Engineering Case Study

SignalFoundry: March 2026 System Hardening & Pipeline Evolution

This case study documents how I built, broke, and recovered a SOC automation pipeline processing ~50,000 security alerts and what that revealed about detection quality, system trust, and operational reliability.

Author: Raylee Hawkins · Date: March 25, 2026 · Target reader: technical hiring manager, MSSP team lead, or senior detection engineer

Key Finding

The most important outcome was not a detection.
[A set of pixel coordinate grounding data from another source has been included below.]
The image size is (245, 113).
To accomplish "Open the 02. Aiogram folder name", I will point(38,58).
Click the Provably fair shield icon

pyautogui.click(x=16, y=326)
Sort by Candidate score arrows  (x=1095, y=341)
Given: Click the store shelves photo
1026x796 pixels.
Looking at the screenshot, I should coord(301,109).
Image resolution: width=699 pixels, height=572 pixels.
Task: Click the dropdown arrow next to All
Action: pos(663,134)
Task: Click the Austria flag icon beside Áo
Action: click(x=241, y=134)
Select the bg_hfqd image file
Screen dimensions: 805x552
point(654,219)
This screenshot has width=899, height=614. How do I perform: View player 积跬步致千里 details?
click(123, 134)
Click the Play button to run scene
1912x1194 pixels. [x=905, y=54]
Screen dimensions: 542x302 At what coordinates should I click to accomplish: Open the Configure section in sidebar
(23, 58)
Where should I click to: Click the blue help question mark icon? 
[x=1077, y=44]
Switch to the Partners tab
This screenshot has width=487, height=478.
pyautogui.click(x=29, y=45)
It was identifying that critical telemetry required for triage did not exist.

Detection quality is limited by telemetry quality.


1. Executive Summary

What SignalFoundry Is

SignalFoundry is the detection-automation and case-management engine at the core of the HawkinsOps home SOC. It is not a commercial product. It is a bespoke Python-and-PowerShell pipeline built to transform raw Wazuh SIEM alerts into structured, evidence-backed incident cases without human intervention on the majority of events. It runs continuously via Windows Task Scheduler and publishes vetted escalations as GitHub pull requests with full sanitization enforced at the pipeline level.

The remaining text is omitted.